- [YOUR TASK]: Print, in exact form, the lines below from the one containing "Click the search icon in app chooser dialog" through the one containing "Image resolution: width=1456", and omit all others.
INFORMATION GIVEN below:
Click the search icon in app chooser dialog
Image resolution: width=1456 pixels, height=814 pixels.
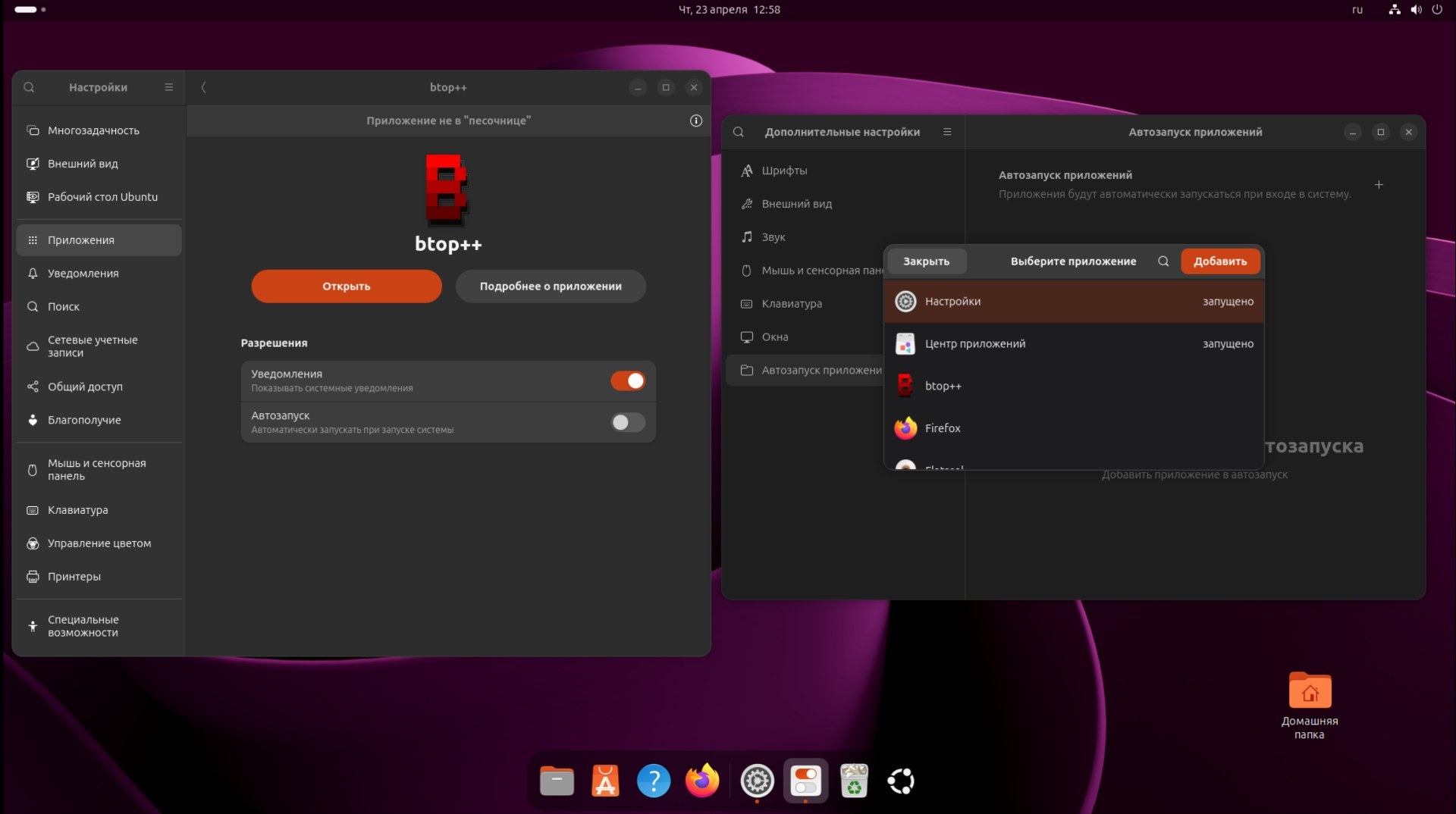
End of INFORMATION GIVEN.
INFORMATION GIVEN below:
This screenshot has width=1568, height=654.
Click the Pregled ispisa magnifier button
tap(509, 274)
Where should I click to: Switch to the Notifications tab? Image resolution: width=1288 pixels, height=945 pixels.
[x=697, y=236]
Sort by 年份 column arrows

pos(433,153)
End of INFORMATION GIVEN.
- [SOLUTION FOR THIS EXERCISE]:
Click the search icon in app chooser dialog
Image resolution: width=1456 pixels, height=814 pixels.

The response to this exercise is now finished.